◆ **EXTRACTED ENTRIES**:

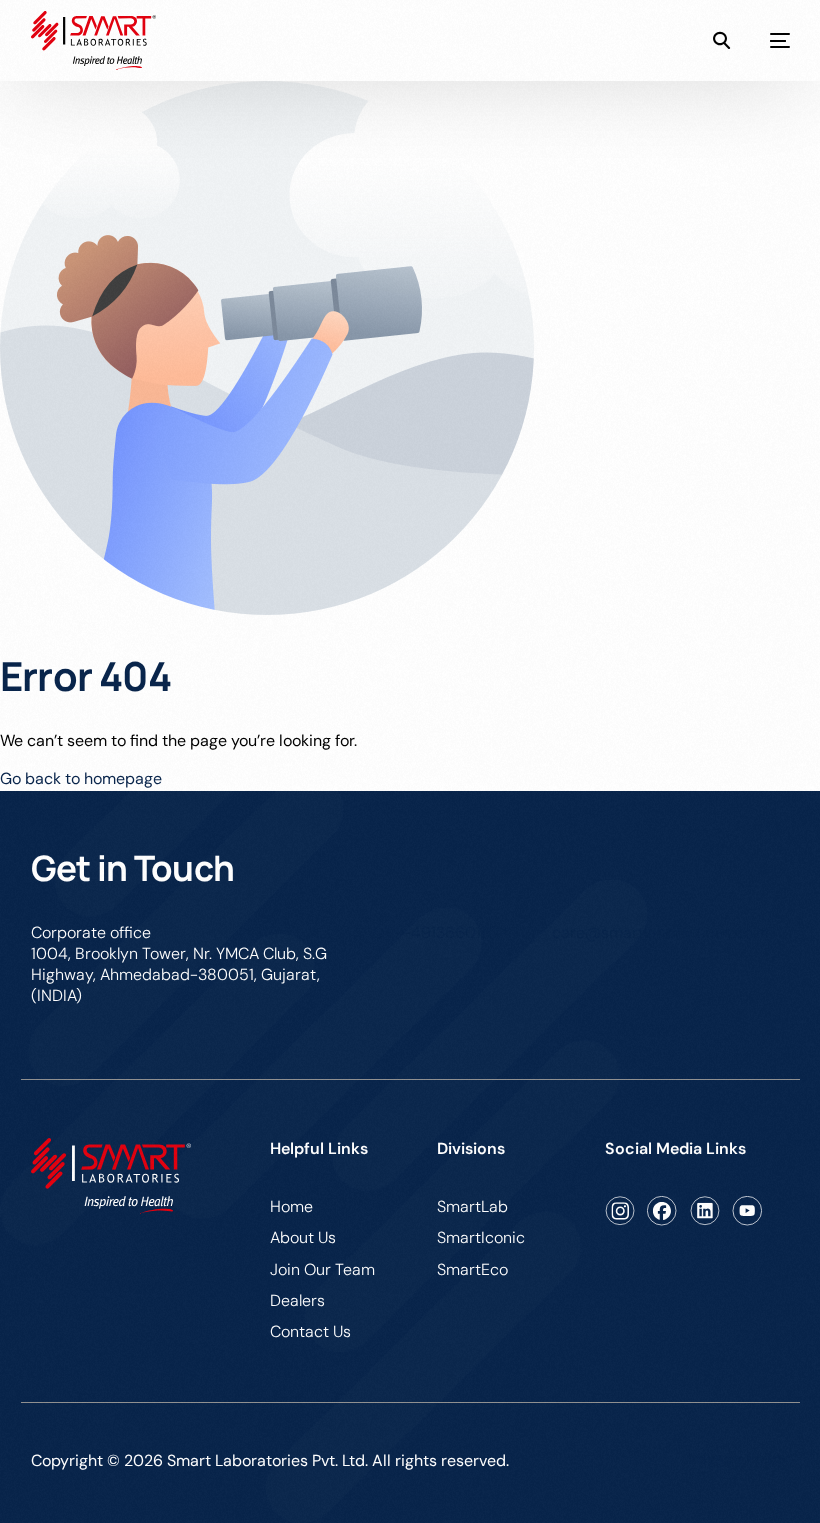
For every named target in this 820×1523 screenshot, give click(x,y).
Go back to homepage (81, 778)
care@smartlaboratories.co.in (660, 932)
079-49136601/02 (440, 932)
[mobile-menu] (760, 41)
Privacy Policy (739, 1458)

...

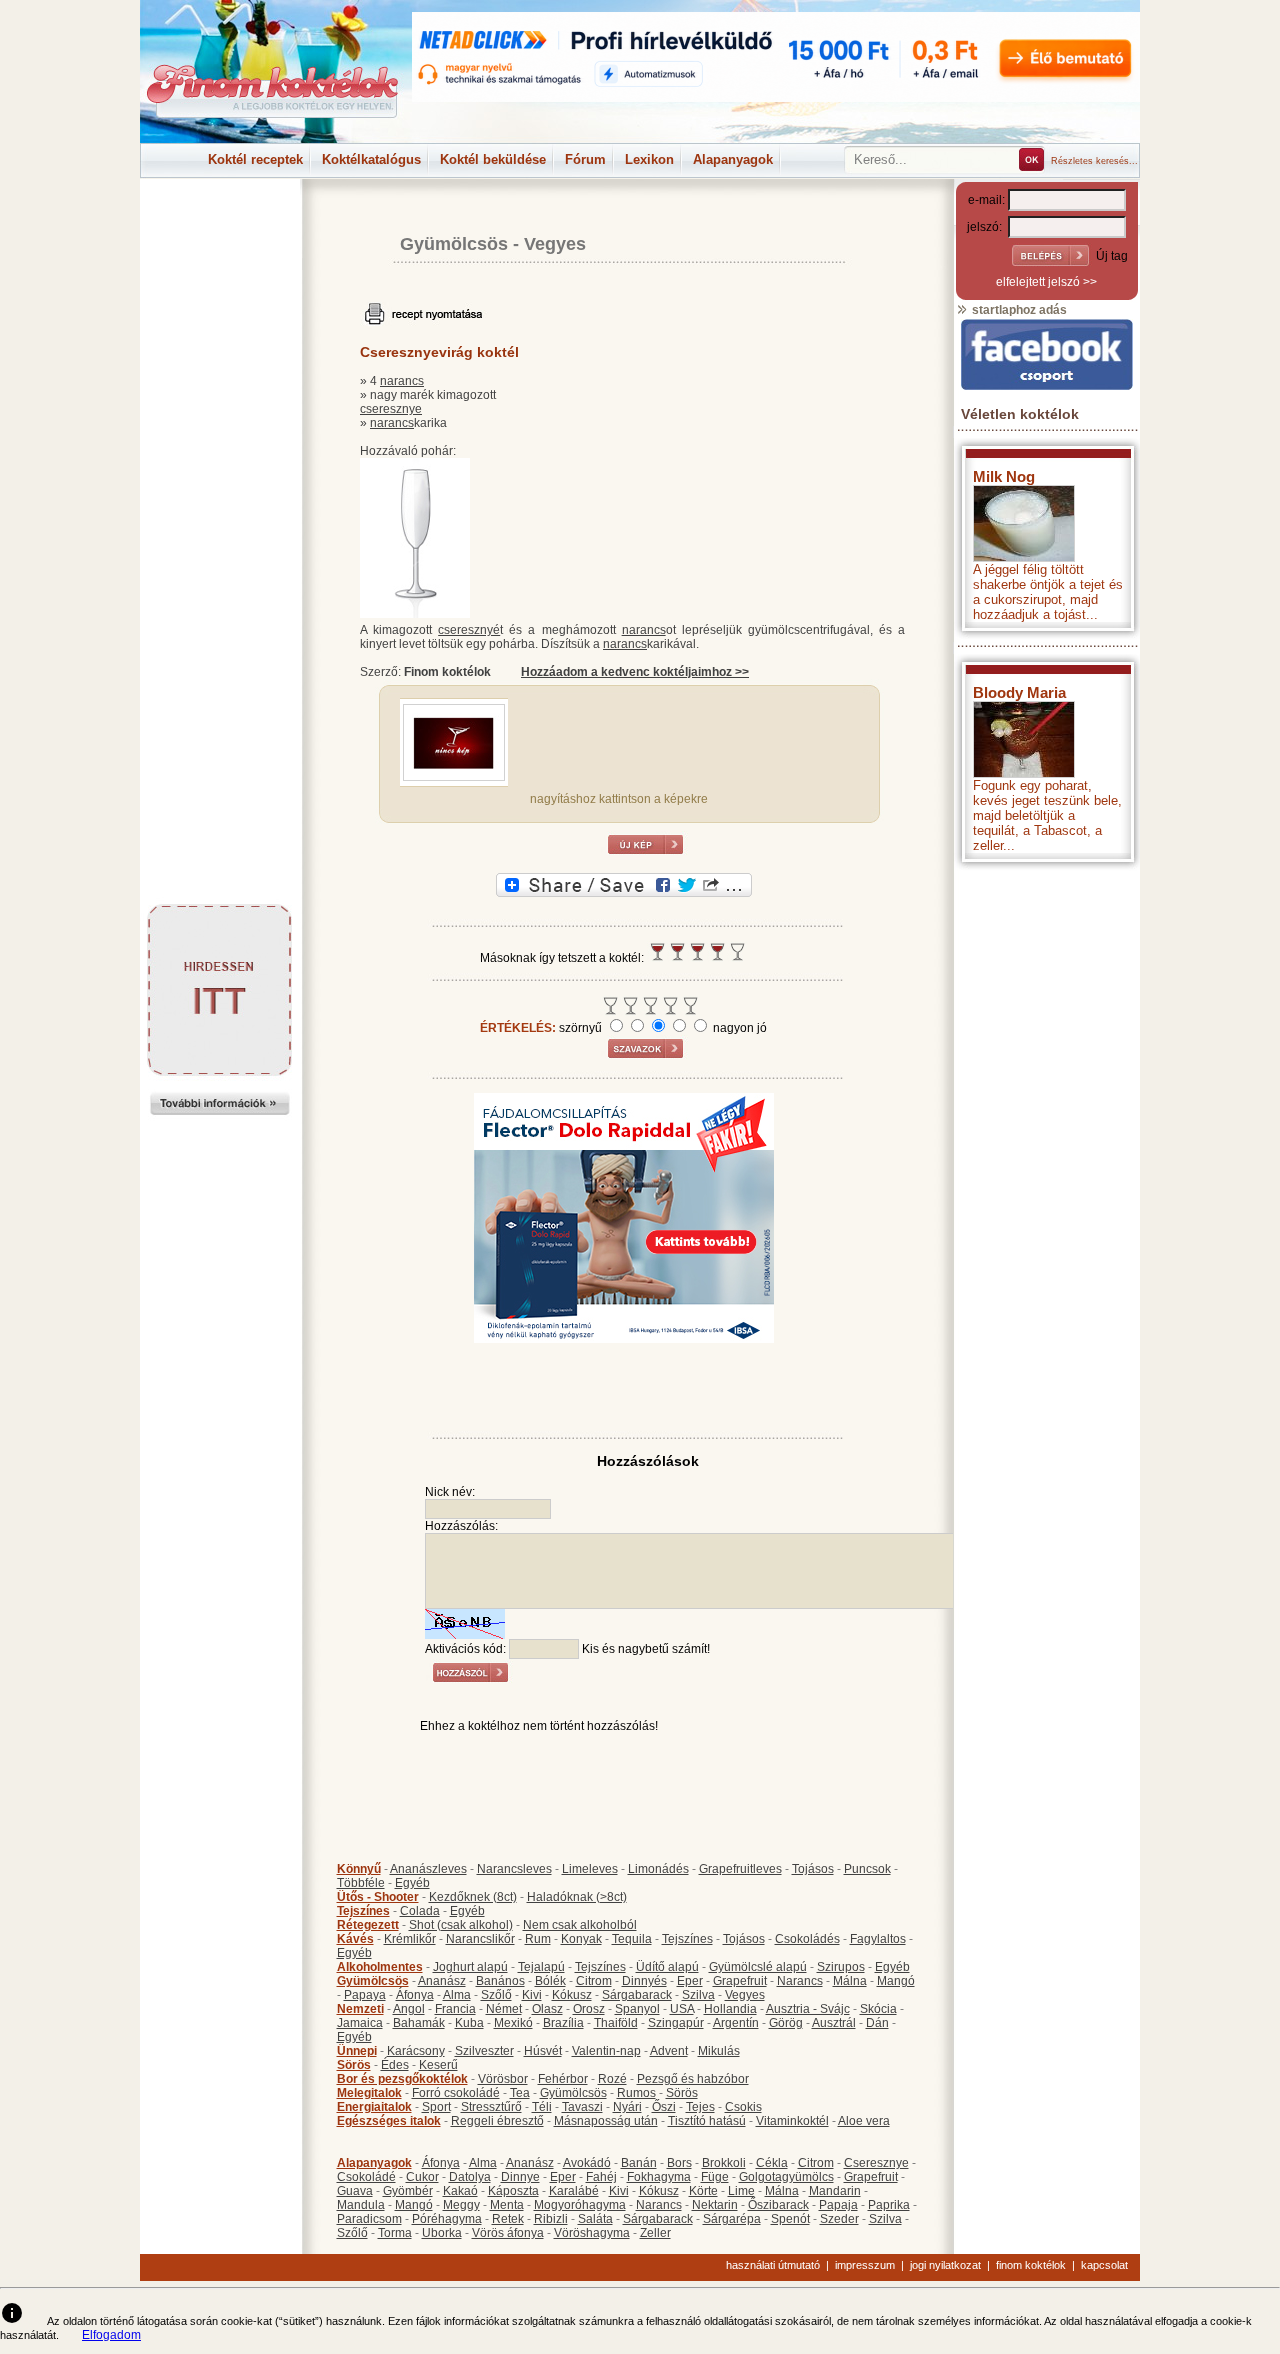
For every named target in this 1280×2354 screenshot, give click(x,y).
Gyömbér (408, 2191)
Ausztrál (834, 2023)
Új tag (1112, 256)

==

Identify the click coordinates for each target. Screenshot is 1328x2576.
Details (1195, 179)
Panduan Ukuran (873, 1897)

◆ **TASK DESCRIPTION**:
When a line of the material above contains the string "give", it counts. State the total and nothing more.

◆ **RESULT OF THIS EXERCISE**:
2